C/o E. Guernsey, M.D.,
The Madrid, 180 W. 59,
15th November, 1899.
My Dear Mrs. Bull,
After all I decide to come to Cambridge just now. I must finish the stories I began. The first one I don’t think was given back to me by Margo.
My clothes will be ready the day after tomorrow, and then I shall be ready to start; only my fear is, it will be for the whole winter a place for becoming nervous and not for quieting of nerves, with constant parties and lectures. Well, perhaps you can give me a room somewhere, where I can hide myself from all the goings on in the place. Again I am so nervous of going to a place where indirectly the Indian Math will be. The very name of these Math people is enough to frighten me. And they are determined to kill with these letters etc.

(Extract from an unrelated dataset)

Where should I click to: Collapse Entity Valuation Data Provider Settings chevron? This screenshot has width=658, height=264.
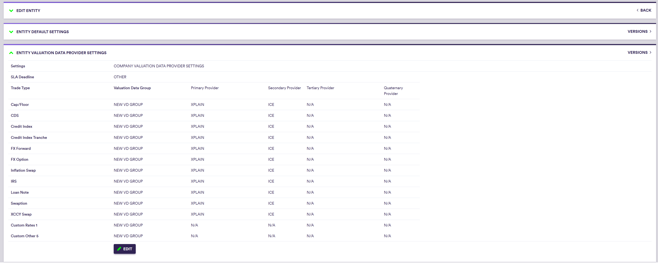[x=11, y=53]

Anyhow, I come as soon as I have my clothes–this week. You need not come to New York for my sake. If you have business of your own, that is another matter. I had a very kind invitation from Mrs. Wheeler of Montclair. Before I start for Boston, I will have a turn-in in Montclair for a few hours at least.
I am much better and am all right; nothing the matter with me except my worry, and now I am sure to throw that all overboard.
Only one thing I want–and I am afraid I cannot get it of you–there should be no communication about me in your letters to India even indirect. I want to hide for a time or for all time. How I curse the day that brought me celebrity!